Here are top reasons I hear:
- They want to build their influence with thought leadership pieces
- They want to connect with their audience, employees or fans
- They have a message to convey, but lack the skills to express it well
- They need consistent content output and can’t keep up
- They need a back-up writer to polish or edit their posts
- They have ideas, but can’t figure out the best way to communicate them
- They’ve been told to get it done by upper management
- They have too much on their calendar and need to delegate some tasks
At the end of the day, some busy professionals simply see writing as a task to outsource, even if they are competent with their communication skills. It’s a chore. So, they hire someone else to do their writing so they can focus on their core role and the things they excel at within their business.
I respect that.
How Ghostwriting Affects a Writer’s Portfolio
As I mentioned earlier in this piece, ghostwriting can have a negative effect on a writer’s ability to promote their services. When writing isn’t credited to the actual writer, it’s tough to get the mileage out of the work completed.
But, there is hope. Many of my ghost clients have been fine with me adding the content to my professional writing portfolios online. Some platforms allow me to label it as ghostwriting to make a clear distinction that I wrote the words, even though another name appears on the piece.
The people viewing those portfolios are likely managing editors and publishers looking to hire me.
Bottom line: They’re reviewing my writing skills, not the byline.
When is it a Good Idea to Take on a Ghostwriting Project?
As a writer, you have to ask yourself why you’re doing what you do and what you hope to get out of it long-term.
- If you are craving bylines, don’t take on ghostwriting.
- If you need a paycheck, take the gig.
- If your gut says to steer clear of the project, say no.
- If you love the topic and don’t care about getting credit for the work, go for it.
In my years of working on content marketing, I’ve never been asked to ghostwrite something that’s filled with lies, negativity, misleading information or straight-up false claims. If I’m ever presented with that type of project, I will decline it without hesitation.
As with any writing project, you have to pick and choose what makes sense for you professionally, financially and morally.
What I Wish Clients Knew About Ghostwriting
Oh, where do I even begin!
I’m thinking back to a project from a few years ago where I both generated ideas and created content for a senior-level executive. I enjoyed reading his previous writing to learn his quirks, sentence structure and tone. I geeked out on our rambling phone conversations about topics we both shared a passion for.
I honestly felt like an actress taking on a new role each time I wrote content for him. I became part of his team, but undercover.
I think that partnership was solid and enjoyable for everyone involved. It helped him articulate his ideas in a constructive way, on a consistent schedule that his audience enjoyed. It was a win-win and something other executives should consider.
The secret was the solid connection and trust to create content that resonated all the way through from the executive, to the writer and out to the audience.

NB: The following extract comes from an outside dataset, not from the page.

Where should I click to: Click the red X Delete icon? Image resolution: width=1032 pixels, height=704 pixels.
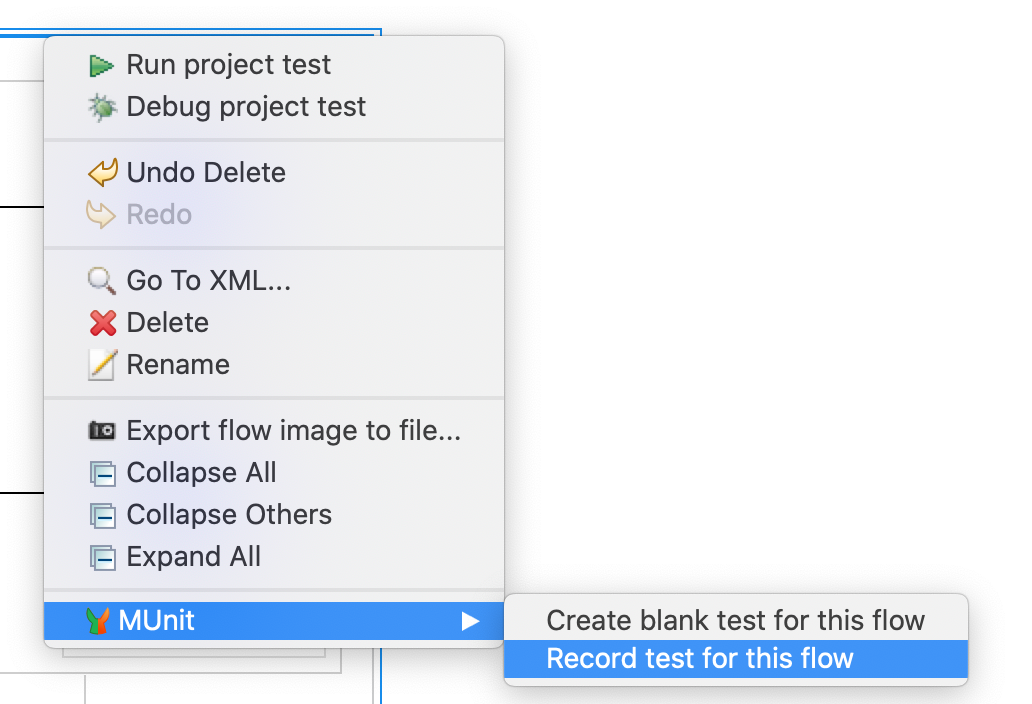pyautogui.click(x=102, y=323)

On the flip side, I’m also reminiscing about a ghostwriting project that didn’t go so well. I started out by reading several blog posts written by the lady I’d be working with. I felt like I had a good feel for her style and mindset on the topic.
I crafted the first post draft for her to review and she loved it.
Then her editors polished, sliced, diced, chopped, rearranged and worked their skills, stripping the content of anything that gave it personality or a conversational quality.
The senior executives above us all hated the final post, and the project was canned. Oh, well. You win some and you lose some.
Ghostwriting isn’t easy.
It takes finesse to learn someone’s writing style, have the resulting content pass through all the hands of a content marketing team and make it to the published page as the author and ghostwriter intend.
In the end, this writing style gets more ideas and words out there, and that’s a good thing.